*** SOURCE DATA ***

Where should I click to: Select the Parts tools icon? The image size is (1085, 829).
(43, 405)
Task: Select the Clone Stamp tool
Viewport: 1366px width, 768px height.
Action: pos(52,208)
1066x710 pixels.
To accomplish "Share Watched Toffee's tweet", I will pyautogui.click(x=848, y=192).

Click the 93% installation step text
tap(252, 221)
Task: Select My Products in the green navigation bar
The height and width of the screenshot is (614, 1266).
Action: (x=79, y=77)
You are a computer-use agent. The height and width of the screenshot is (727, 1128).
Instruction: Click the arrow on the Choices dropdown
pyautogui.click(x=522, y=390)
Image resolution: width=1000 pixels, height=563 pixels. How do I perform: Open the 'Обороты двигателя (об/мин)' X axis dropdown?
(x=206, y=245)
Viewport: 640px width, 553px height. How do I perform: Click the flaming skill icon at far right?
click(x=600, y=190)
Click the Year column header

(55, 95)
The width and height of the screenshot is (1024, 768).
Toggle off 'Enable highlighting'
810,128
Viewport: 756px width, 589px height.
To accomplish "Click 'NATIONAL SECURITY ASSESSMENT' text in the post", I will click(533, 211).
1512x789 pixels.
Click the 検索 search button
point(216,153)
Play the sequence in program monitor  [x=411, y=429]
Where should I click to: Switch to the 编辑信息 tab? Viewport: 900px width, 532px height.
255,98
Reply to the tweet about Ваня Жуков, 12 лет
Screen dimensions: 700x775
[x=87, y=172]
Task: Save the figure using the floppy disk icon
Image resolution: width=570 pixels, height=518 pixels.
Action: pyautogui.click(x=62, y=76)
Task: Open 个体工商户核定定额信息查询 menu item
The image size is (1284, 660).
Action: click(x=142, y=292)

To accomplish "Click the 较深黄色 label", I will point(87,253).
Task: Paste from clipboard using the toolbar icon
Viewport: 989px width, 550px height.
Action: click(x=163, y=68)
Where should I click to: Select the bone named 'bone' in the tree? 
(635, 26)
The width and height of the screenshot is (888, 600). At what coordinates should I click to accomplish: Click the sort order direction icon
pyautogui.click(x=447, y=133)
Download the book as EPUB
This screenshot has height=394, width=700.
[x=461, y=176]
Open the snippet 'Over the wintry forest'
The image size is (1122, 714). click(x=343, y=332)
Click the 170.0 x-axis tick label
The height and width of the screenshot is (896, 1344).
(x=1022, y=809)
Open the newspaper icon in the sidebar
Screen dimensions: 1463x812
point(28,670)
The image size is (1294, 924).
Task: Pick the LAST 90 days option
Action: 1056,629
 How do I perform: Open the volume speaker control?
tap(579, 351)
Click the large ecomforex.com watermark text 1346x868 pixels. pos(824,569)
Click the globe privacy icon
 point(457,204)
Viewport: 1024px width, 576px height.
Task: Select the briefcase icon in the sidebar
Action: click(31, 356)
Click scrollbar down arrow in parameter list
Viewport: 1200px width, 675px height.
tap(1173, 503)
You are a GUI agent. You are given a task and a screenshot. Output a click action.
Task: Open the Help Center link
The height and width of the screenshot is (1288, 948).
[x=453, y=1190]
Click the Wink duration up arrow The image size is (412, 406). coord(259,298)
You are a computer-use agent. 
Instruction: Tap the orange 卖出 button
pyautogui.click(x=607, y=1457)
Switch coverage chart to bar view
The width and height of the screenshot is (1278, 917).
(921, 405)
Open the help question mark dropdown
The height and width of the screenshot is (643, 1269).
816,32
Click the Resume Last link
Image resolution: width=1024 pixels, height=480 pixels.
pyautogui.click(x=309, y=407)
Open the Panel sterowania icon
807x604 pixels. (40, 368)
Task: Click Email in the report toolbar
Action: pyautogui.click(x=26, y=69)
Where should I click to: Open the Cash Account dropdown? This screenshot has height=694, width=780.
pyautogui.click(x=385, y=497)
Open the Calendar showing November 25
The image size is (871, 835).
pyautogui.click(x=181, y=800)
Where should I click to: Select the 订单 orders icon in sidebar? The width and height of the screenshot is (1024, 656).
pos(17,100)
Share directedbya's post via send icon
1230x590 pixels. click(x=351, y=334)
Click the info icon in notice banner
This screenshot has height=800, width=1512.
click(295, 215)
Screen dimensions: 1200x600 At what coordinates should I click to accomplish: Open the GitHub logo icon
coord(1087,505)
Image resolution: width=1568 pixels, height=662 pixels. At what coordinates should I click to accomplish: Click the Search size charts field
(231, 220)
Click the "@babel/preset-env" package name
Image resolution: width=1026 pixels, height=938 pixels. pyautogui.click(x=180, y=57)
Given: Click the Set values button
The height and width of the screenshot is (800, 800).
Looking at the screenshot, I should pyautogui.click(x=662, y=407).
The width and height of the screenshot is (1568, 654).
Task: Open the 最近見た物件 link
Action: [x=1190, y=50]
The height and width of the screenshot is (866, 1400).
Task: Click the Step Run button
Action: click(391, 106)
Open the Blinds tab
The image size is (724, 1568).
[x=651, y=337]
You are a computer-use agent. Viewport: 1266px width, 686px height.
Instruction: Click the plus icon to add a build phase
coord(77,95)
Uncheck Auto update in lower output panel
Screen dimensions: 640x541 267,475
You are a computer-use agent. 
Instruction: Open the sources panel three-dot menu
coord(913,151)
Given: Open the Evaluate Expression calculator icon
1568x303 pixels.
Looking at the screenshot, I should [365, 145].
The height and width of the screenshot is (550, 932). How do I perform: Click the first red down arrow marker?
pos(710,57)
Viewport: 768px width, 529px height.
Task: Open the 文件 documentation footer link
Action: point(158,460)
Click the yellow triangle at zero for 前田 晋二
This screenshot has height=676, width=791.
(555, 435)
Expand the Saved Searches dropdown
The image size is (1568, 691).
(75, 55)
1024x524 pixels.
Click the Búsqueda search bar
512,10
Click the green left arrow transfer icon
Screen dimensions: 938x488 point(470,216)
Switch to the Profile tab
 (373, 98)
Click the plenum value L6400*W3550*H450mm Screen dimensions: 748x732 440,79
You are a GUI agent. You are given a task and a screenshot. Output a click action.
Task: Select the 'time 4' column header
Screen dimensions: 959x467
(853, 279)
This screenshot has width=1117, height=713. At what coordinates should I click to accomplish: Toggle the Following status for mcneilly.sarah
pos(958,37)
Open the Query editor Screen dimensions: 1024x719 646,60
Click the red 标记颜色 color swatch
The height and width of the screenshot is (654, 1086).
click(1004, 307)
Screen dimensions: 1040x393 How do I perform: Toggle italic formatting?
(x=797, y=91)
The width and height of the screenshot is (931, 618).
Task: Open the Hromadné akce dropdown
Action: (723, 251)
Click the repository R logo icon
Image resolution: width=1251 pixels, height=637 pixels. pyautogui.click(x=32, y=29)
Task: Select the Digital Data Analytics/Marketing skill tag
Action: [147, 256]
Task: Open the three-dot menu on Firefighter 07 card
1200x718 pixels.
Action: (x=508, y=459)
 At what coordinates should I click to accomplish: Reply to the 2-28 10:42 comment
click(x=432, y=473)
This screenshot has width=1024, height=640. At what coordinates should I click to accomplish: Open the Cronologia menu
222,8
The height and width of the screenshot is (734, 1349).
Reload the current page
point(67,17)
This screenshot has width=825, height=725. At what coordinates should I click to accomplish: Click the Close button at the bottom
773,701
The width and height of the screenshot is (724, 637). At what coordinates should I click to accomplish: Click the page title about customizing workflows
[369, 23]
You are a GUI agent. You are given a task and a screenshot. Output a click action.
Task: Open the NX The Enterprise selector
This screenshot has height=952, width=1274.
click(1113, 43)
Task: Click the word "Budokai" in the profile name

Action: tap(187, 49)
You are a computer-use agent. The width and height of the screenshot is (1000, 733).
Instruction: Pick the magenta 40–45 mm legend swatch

*** End of SOURCE DATA ***

ABOUT THIS TASK:
Which of the lines in the material above contain "using"? Copy each one out.

SOLUTION TO THIS EXERCISE:
Task: Save the figure using the floppy disk icon
Task: Paste from clipboard using the toolbar icon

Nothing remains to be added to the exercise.